Le preoccupazioni di Coldiretti

A preoccupare sono anche le conseguenze sulle importazioni di carne canadese visto che nel Paese nord americano per l’alimentazione degli animali è consentito l'uso di derivati di sangue, peli e grassi trattati ad alte temperature, senza indicazione in etichetta, un sistema che in Europa è vietato da oltre venti anni.

Il Piemonte detiene il primato italiano nella valorizzazione delle carni da razze storiche italiane e la zootecnia riveste un ruolo di grande importanza per il tessuto economico regionale. La Piemontese, con oltre 315 mila capi ed un fatturato che arriva a 500 milioni di Euro, rappresenta la principale razza da carne, oltre ad essere la prima razza autoctona a livello nazionale per numero di capi allevati, raggiungendo il 50% del patrimonio delle razze autoctone italiane da carne.

Nelle province di Vercelli e Biella sono più di 5 mila i capi di razza Piemontese allevati, e sono diffuse anche altre razze.

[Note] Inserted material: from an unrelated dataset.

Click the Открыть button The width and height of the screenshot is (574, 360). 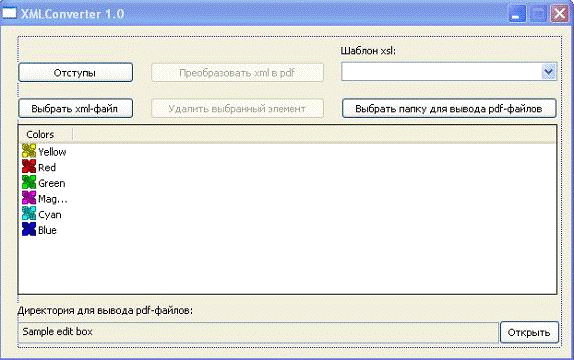click(x=529, y=332)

Un accordo che ci penalizza

"In questa maniera gli accordi di libero scambio non aiutano la nostra economia regionale e locale, e pregiudicano l’internazionalizzazione dei prodotti agroalimentari piemontesi, rischiando di riflettersi anche sulle aziende della nostra zona – commenta Paolo Dellarole, presidente di Coldiretti Vercelli - Biella – Non viene salvaguardato il cosiddetto principio di tutela, la facoltà dei singoli Stati di poter fare i controlli non solo nei Paesi dove la merce arriva, ma anche dove viene prodotta. Le intese di libero scambio devono essere basate su tre principi: parità di condizioni, efficacia dei controlli, reciprocità delle norme sugli impatti ambientali, economici e sociali e questo vale ancora di più per le verifiche igienico sanitarie e la sicurezza alimentare.
L’unica arma nelle nostre mani in questo momento è il rapporto con i consumatori, che vanno adeguatamente informati. Invitiamo, quindi, i consumatori a prestare attenzione nella fase di acquisto e invitiamo i macellai e la grande distribuzione del territorio a valorizzare le nostre produzioni, prediligendo la carne etichettata secondo i disciplinari previsti dai consorzi piemontesi, quali Coalvi, Asprocarne, Compral e Co&Co: questo consente di avere una garanzia sulla qualità, salubrità e provenienza del prodotto. Scegliere di acquistare direttamente nelle aziende o nei mercati Campagna Amica, infine, vuol dire avere la certezza di portare in tavola prodotti freschi, genuini e tracciabili. Parallelamente continueremo a pretendere a livello comunitario che i prodotti importati, allevati o coltivati nel resto del mondo, abbiano lo stesso sistema di valutazione e le stesse regole imposte alle nostre imprese”, conclude Dellarole.